● **What the exercise asks**: Of the entries below, return exactly those lines that fall between the one containing "Given: Like the DMX feeling tweet with 22K" and the one containing "This screenshot has height=314, width=622.", the two end lines included.

:: Data extracts ::

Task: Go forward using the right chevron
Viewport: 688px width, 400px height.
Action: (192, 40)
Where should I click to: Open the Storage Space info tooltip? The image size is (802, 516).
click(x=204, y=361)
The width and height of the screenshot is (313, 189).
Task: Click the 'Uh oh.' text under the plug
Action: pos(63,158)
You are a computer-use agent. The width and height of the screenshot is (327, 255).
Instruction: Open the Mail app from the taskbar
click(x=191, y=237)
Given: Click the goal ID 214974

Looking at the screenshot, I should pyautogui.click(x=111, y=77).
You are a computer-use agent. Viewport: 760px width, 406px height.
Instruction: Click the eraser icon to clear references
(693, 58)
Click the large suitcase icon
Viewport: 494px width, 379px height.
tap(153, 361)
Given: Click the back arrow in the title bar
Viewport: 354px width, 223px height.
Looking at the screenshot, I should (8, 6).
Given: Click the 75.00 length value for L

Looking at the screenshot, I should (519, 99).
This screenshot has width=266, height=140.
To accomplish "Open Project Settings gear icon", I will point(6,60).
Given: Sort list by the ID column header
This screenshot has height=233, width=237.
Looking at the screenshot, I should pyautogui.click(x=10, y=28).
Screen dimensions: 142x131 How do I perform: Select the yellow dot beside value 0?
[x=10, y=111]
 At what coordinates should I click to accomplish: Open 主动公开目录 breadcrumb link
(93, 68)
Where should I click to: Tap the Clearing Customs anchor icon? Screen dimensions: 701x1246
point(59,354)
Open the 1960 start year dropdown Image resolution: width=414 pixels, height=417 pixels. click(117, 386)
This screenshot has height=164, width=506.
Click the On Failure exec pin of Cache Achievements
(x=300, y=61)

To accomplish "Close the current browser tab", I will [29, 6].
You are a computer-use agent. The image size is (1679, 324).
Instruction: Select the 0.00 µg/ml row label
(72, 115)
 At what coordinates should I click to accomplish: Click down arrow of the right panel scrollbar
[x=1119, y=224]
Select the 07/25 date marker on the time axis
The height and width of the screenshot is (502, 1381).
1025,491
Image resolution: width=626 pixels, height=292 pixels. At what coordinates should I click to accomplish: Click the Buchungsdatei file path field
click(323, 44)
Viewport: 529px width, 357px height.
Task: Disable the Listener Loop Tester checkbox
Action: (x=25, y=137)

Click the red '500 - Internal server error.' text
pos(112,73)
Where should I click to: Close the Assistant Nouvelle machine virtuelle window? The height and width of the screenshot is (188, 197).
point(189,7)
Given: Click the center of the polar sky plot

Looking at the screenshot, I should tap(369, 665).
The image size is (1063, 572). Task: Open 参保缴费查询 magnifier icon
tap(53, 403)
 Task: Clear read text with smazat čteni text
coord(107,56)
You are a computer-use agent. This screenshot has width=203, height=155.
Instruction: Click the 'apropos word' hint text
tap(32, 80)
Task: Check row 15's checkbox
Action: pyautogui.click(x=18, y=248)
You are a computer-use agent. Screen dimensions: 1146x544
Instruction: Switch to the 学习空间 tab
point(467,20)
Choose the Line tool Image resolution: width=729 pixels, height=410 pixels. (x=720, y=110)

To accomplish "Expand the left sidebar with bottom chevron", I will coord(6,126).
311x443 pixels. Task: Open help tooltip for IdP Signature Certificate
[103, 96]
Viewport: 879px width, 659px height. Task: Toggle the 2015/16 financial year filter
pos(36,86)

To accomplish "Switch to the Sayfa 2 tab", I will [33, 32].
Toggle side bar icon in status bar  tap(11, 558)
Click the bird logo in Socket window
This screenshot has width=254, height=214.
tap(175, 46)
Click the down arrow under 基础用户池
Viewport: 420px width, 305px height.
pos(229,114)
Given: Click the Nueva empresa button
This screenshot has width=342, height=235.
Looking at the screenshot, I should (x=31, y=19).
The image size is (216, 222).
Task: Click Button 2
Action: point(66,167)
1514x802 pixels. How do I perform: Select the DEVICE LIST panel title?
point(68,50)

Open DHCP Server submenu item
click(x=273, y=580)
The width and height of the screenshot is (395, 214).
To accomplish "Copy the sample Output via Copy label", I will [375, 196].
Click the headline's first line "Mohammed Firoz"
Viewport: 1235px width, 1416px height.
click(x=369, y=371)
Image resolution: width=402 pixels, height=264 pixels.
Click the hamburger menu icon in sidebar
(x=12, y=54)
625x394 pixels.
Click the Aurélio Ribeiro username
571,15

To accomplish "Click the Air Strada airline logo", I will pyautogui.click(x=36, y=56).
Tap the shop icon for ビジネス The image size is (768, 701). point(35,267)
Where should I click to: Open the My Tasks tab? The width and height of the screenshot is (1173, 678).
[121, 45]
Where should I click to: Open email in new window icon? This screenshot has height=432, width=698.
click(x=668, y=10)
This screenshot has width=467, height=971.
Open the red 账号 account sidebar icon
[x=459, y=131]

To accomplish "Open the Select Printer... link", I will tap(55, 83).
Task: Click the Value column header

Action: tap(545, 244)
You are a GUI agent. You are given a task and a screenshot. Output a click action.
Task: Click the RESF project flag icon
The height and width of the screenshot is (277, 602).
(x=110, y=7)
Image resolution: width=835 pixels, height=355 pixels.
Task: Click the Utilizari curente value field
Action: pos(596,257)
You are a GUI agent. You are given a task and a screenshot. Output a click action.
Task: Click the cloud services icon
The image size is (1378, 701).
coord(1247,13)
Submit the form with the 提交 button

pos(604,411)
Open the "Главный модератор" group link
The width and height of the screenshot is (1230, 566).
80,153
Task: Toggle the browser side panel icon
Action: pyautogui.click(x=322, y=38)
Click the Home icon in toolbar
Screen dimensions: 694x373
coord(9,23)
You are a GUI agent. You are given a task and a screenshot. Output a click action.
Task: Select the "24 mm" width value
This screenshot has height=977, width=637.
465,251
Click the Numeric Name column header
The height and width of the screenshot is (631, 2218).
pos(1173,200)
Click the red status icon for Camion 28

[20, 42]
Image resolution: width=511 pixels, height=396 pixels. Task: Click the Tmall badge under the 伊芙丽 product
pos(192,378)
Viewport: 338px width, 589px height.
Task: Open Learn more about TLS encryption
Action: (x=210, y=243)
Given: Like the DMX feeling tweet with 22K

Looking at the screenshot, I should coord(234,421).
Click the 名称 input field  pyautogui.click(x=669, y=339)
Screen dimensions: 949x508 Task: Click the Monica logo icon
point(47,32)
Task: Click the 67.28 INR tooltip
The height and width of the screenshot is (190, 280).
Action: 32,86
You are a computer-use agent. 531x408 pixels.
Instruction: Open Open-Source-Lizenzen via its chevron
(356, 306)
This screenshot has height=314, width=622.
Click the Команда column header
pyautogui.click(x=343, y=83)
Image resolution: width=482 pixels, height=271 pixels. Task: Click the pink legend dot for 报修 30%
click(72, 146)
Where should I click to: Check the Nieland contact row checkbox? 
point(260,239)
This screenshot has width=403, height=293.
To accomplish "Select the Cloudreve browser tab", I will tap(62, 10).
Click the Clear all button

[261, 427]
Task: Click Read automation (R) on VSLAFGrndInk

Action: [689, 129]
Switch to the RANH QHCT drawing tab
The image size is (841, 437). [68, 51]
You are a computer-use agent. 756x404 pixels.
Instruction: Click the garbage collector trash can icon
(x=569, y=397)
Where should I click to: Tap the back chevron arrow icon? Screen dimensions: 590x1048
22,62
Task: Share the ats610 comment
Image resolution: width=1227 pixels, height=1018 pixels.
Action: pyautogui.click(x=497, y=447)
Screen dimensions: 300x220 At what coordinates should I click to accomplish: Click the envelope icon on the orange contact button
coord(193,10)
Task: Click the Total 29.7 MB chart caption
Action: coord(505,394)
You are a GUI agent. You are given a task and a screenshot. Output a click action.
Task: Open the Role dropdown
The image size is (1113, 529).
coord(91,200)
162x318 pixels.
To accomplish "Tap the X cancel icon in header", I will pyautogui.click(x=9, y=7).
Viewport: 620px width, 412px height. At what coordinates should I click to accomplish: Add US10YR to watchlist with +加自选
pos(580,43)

:::

● **Result for this exercise**:
Given: Like the DMX feeling tweet with 22K

Looking at the screenshot, I should coord(234,421).
Click the 名称 input field  pyautogui.click(x=669, y=339)
Screen dimensions: 949x508 Task: Click the Monica logo icon
point(47,32)
Task: Click the 67.28 INR tooltip
The height and width of the screenshot is (190, 280).
Action: 32,86
You are a computer-use agent. 531x408 pixels.
Instruction: Open Open-Source-Lizenzen via its chevron
(356, 306)
This screenshot has height=314, width=622.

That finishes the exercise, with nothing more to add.